From the line containing "You are a GUI" to the end of the records below, both included, every line should be repeated exactly; pictures should be dropped.

○ ○ ○ ○ ○

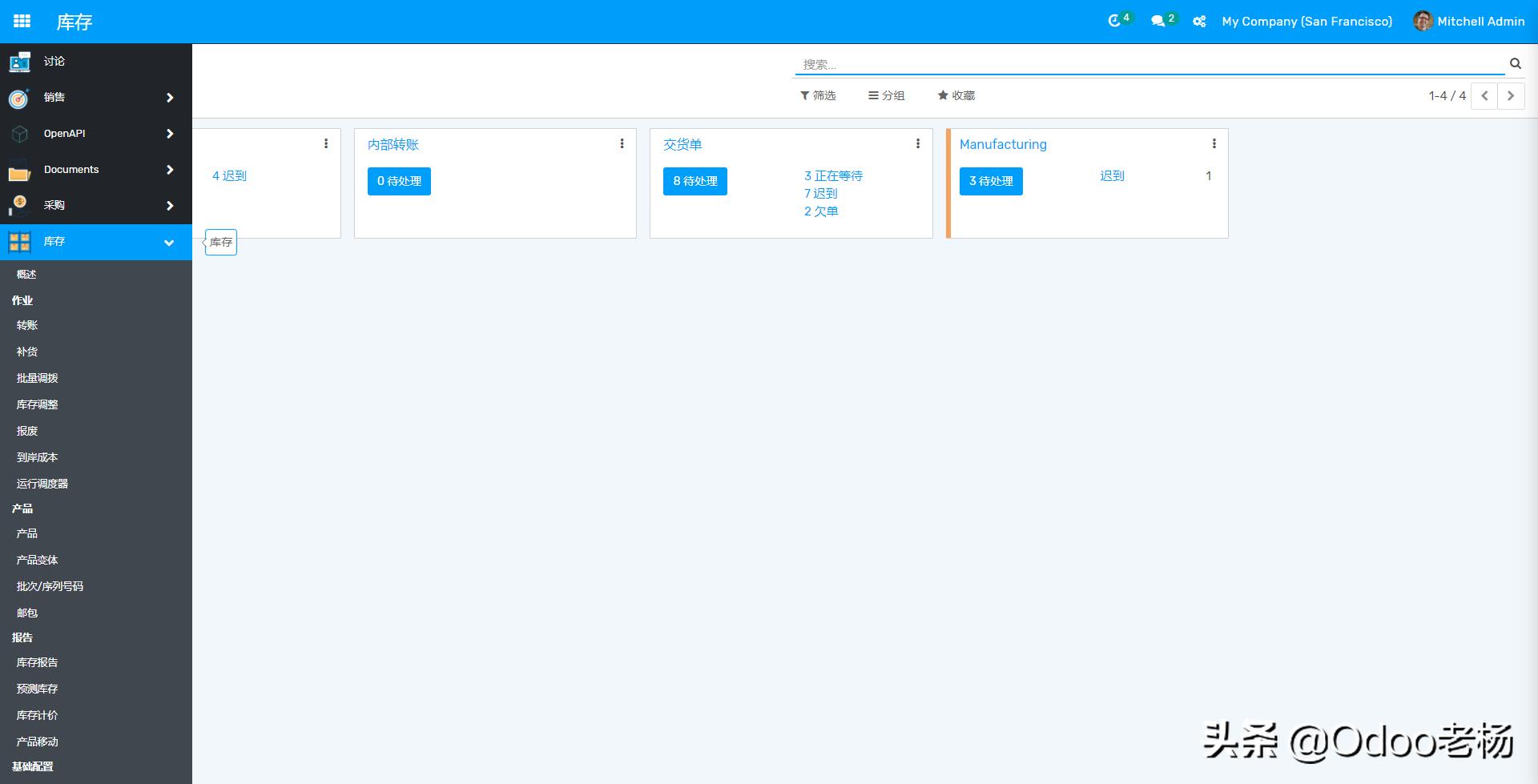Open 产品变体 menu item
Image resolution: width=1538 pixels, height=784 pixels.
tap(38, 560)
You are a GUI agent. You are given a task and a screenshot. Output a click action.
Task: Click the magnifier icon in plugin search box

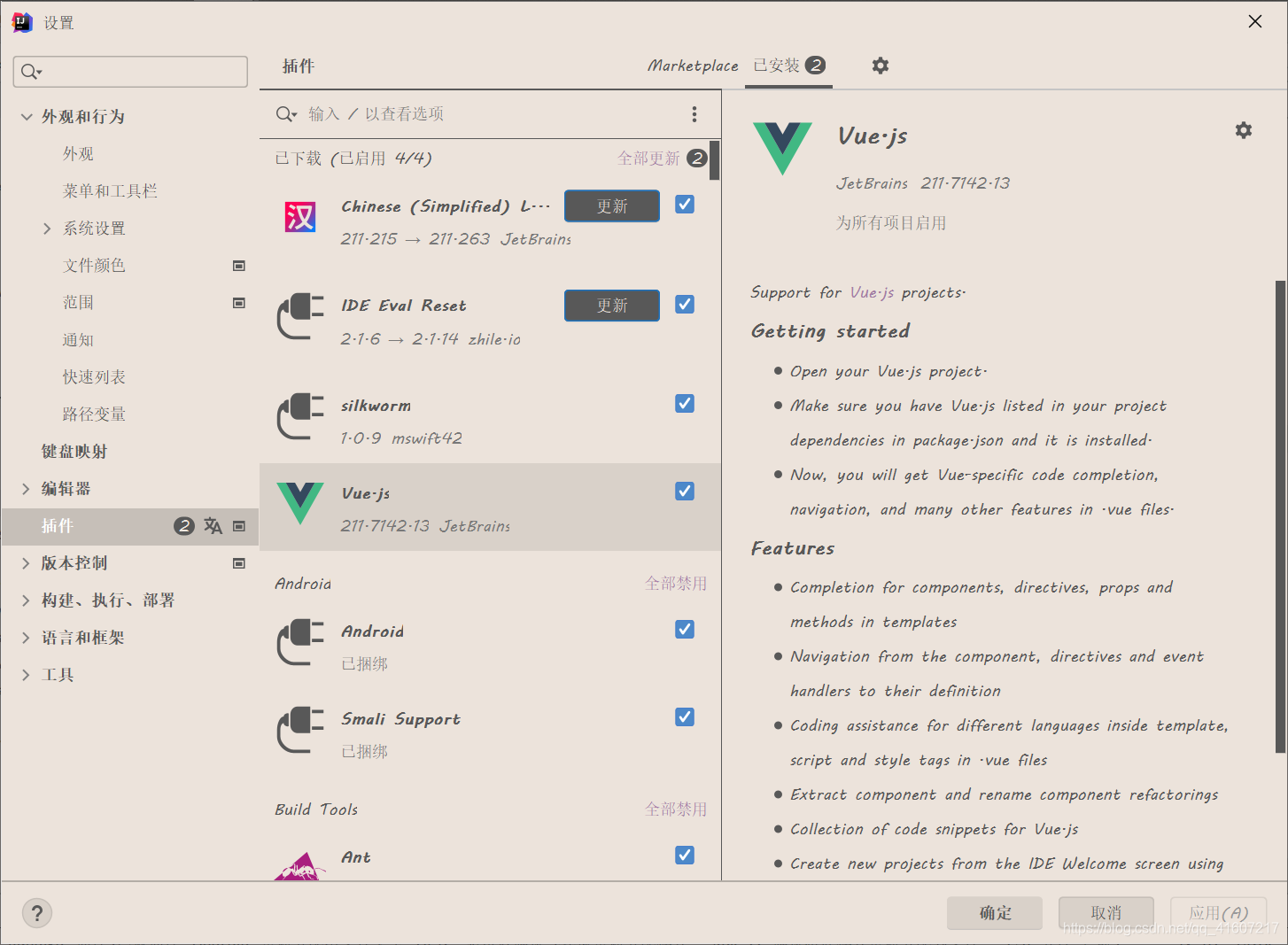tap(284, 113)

○ ○ ○ ○ ○

§ OUTPUT OF THE TASK
You are a GUI agent. You are given a task and a screenshot. Output a click action.
Task: Click the magnifier icon in plugin search box

tap(284, 113)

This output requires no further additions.